The decision to resign had probably been reached on Tuesday, Aug. 6, and firmed up on Wednesday. During his undecided hours he appeared gray and wretched. Once the decision was made, as has happened before when he finally resolved a crisis, Nixon seemed a different man. He seemed al most "serene," one aide said.

Nixon rose early Thursday, going by himself to the Lincoln Sitting Room to ponder and plan his day. He met later with his chief of staff, General Alexander Haig, and at 11 a.m. he called in his successor, Gerald Ford, for a private talk that lasted an hour and ten minutes. "The President asked the Vice President to come over this morning for a private meeting," Deputy Press Secretary Gerald Warren announced to newsmen shortly before the two sat down together. "And that is all the information I have at this moment." It was information enough, however, to alert reporters that resignation, expected since Monday's devastating admission of obstructing justice, was imminent.
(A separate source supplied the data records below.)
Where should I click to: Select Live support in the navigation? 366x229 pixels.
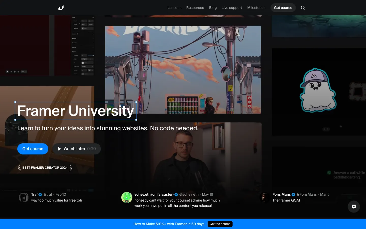(x=232, y=8)
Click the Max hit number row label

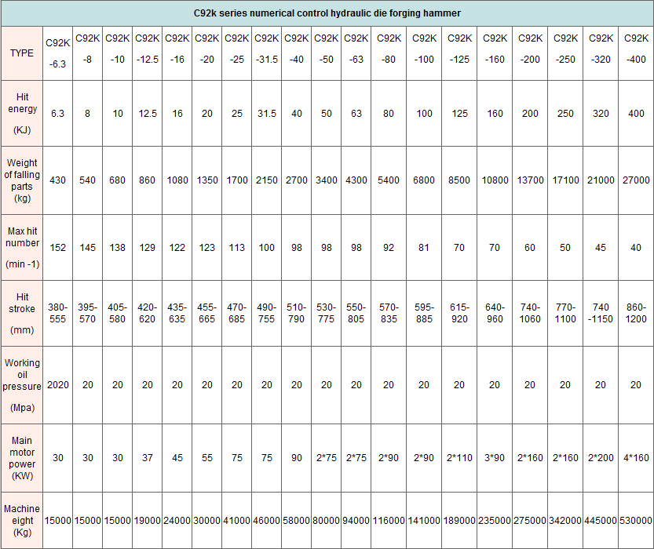(22, 247)
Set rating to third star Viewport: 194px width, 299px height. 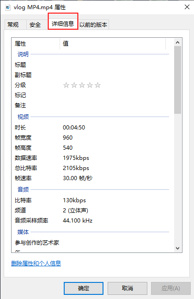point(82,85)
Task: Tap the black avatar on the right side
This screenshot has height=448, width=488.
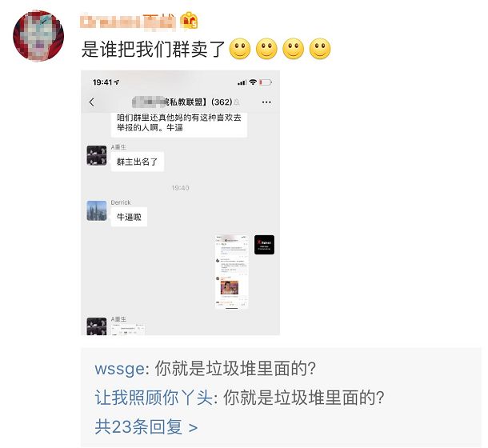Action: (x=264, y=245)
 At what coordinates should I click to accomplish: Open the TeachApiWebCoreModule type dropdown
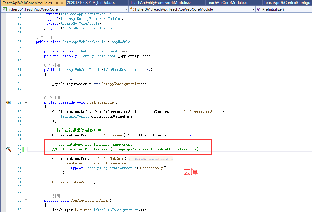(253, 9)
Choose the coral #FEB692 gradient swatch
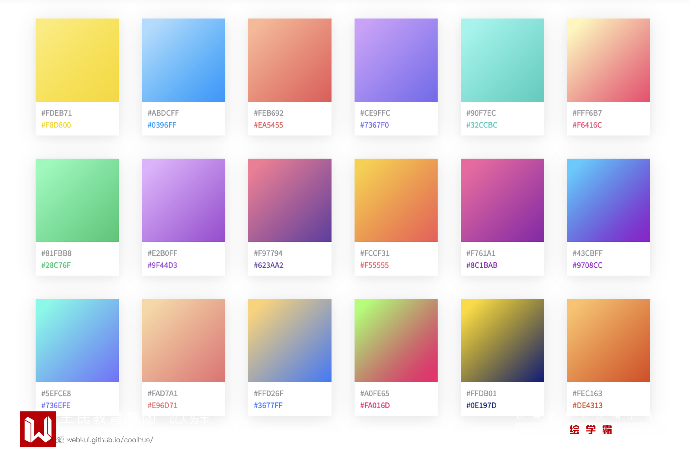 click(290, 60)
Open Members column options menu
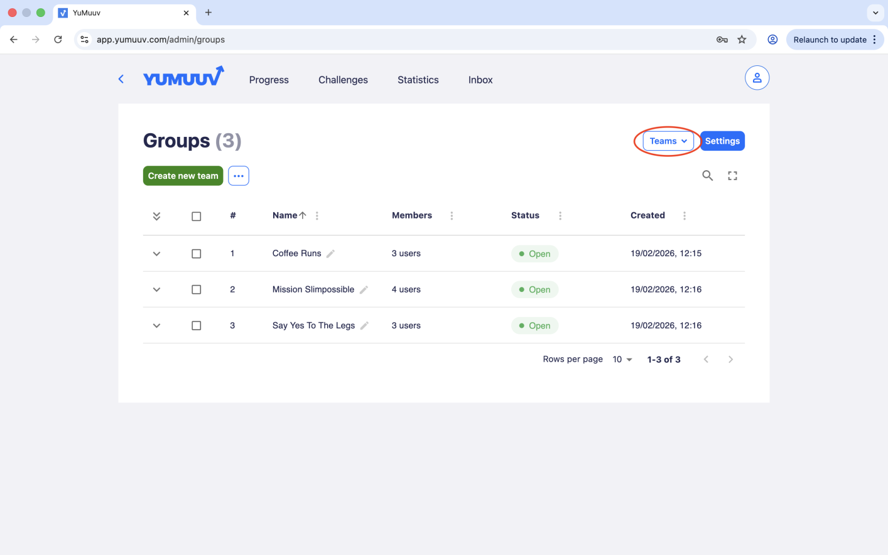 tap(452, 215)
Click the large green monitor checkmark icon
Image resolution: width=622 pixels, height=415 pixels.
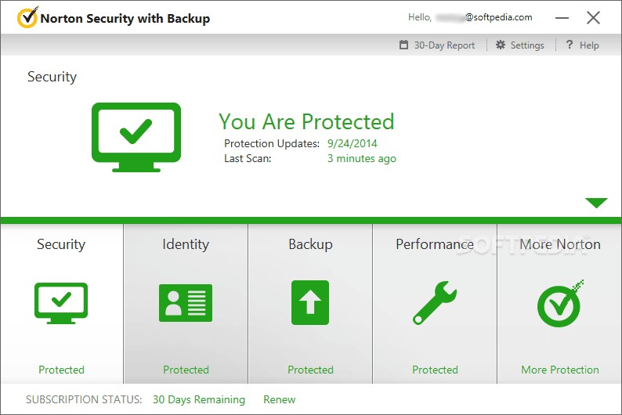tap(136, 137)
If further confirmation were needed, it was visible a little later on the haggard, emotion-wracked face of the usually deadpan Ron Ziegler, who, with Haig, was Nixon's closest adviser in the dying days of his Administration. "Tonight at 9 o'clock, Eastern Daylight Time," Ziegler said, struggling to hold back tears, "the President of the U.S. will address the nation on radio and television from his Oval Office."

No Precedents

Without a glance at the 150 reporters who jammed the White House briefing room, Ziegler turned on his heel and walked out. Nixon himself sat down in the Executive Office Building and, working from a draft prepared by Speechwriter Ray Price, he composed his final nationwide address, which would be the 37th speech from the White House by the 37th President.
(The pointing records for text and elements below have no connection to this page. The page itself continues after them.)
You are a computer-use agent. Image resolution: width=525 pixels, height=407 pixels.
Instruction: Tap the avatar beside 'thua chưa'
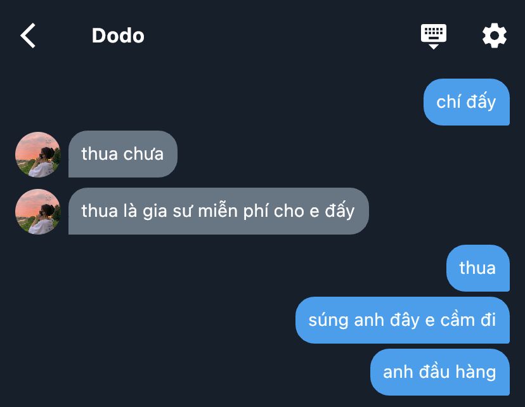pos(38,154)
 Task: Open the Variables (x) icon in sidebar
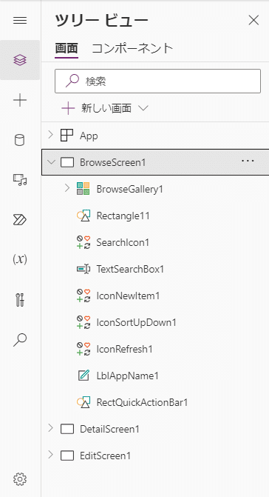click(x=20, y=259)
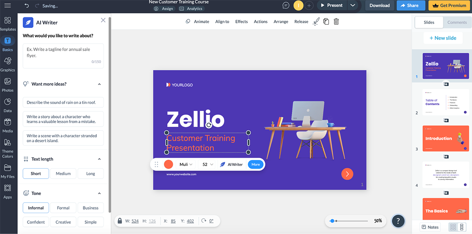Viewport: 472px width, 234px height.
Task: Select the Formal tone option
Action: tap(63, 208)
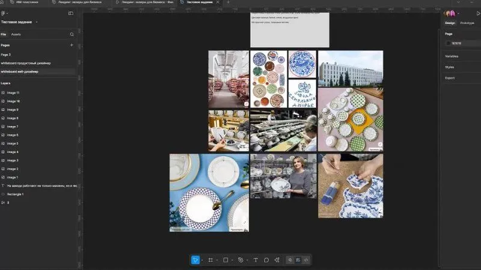The width and height of the screenshot is (481, 270).
Task: Add a new page with plus icon
Action: pos(72,45)
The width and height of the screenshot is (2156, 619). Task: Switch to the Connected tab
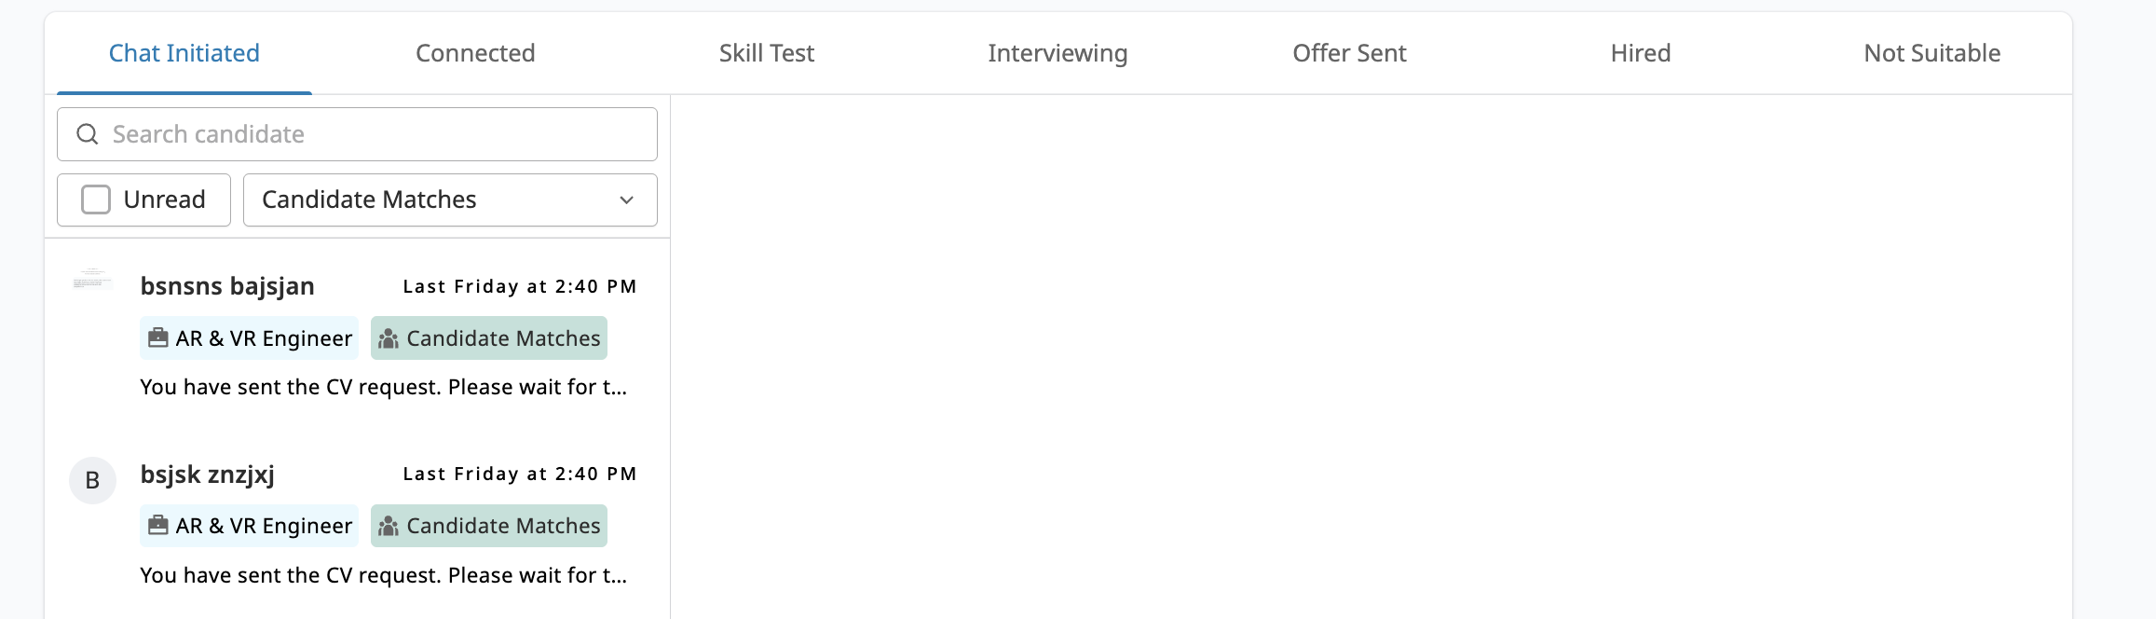[475, 53]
Even as he wrote, he was frequently interrupted by the more prosaic functions of his office as the federal bureaucracy continued to move ahead with its own ponderous momentum. A $13.6 billion agricultural and environmental bill was vetoed as inflationary; legislation was signed providing cost-of-living Social Security increases; three people were nominated to be federal judges; and a new member was named to the International Pacific Salmon Fisheries Commission.